- Written exercise: Please copy verbatim the lines of the data between the line containing "You are a computer-use agent. This" and the line containing "should pyautogui.click(x=379, y=50).", inclusive.

Records:
>> begin

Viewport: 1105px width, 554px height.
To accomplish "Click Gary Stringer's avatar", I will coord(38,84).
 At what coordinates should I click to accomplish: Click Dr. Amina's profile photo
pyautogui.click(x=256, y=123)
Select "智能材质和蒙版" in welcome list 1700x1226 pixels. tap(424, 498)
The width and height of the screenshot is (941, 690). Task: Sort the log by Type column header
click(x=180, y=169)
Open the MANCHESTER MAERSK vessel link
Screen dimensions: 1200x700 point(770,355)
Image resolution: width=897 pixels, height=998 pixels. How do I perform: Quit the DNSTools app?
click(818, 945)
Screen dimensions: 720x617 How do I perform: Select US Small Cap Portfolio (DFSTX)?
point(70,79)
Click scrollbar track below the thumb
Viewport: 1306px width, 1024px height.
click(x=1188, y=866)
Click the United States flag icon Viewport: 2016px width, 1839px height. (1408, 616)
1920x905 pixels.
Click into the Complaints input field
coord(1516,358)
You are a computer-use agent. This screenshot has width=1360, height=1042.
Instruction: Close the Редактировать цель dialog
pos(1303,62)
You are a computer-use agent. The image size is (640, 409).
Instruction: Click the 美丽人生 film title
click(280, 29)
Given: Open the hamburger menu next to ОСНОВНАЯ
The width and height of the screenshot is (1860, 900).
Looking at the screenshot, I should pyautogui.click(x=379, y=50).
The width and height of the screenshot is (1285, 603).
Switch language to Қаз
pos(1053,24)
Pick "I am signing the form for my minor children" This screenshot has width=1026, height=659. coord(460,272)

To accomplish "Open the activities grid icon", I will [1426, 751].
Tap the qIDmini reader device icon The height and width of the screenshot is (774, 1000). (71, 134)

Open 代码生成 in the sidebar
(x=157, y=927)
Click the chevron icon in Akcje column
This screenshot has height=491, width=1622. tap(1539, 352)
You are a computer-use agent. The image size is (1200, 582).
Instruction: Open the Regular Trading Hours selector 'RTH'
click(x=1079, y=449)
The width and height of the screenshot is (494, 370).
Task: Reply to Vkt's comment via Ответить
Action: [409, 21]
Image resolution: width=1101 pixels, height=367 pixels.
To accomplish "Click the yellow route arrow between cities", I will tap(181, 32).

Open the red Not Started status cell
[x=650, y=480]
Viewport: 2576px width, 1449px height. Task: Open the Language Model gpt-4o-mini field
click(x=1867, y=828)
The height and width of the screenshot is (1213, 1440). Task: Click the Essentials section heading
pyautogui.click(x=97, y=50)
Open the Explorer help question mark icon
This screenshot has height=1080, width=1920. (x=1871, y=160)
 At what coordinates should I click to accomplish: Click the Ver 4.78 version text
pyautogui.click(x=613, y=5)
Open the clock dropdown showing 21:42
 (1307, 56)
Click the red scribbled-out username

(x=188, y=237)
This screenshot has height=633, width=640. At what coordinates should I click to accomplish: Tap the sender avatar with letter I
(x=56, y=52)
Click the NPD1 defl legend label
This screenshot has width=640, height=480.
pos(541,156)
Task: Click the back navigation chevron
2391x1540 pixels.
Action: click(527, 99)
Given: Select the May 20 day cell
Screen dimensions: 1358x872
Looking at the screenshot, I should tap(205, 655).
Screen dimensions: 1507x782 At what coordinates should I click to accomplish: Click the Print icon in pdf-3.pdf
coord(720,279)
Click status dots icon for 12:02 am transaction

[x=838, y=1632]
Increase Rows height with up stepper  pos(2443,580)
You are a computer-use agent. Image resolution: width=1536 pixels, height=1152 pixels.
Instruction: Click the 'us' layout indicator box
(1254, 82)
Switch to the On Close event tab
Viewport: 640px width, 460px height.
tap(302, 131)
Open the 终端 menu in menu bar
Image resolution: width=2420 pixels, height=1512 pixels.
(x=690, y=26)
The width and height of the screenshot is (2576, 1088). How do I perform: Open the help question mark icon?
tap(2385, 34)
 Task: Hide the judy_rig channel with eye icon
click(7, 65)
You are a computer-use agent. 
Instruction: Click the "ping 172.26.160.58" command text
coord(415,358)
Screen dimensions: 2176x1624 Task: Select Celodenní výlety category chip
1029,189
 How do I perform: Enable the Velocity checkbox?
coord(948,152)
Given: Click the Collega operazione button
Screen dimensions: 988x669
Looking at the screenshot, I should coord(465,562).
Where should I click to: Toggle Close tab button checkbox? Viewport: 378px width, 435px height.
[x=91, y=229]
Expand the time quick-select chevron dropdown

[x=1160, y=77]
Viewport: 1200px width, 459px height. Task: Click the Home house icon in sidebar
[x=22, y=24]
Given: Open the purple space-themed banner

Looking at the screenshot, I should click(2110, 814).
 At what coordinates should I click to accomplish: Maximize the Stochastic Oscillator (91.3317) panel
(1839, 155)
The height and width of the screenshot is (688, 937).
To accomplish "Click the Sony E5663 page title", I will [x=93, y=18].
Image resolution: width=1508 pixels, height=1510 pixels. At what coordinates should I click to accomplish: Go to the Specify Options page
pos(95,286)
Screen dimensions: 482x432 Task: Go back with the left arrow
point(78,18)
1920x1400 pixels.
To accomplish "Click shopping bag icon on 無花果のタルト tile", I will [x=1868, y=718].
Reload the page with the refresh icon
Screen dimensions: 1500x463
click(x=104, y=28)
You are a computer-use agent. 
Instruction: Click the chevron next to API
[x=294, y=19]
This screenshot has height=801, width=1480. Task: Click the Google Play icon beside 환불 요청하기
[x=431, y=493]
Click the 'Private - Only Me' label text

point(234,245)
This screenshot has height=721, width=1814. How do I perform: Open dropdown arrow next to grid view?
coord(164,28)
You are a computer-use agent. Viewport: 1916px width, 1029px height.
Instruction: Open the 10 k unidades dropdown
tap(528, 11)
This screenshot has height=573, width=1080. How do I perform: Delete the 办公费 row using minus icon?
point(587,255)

>> end

- Written response:
You are a computer-use agent. This screenshot has width=1360, height=1042.
Instruction: Close the Редактировать цель dialog
pos(1303,62)
You are a computer-use agent. The image size is (640, 409).
Instruction: Click the 美丽人生 film title
click(280, 29)
Given: Open the hamburger menu next to ОСНОВНАЯ
The width and height of the screenshot is (1860, 900).
Looking at the screenshot, I should pyautogui.click(x=379, y=50).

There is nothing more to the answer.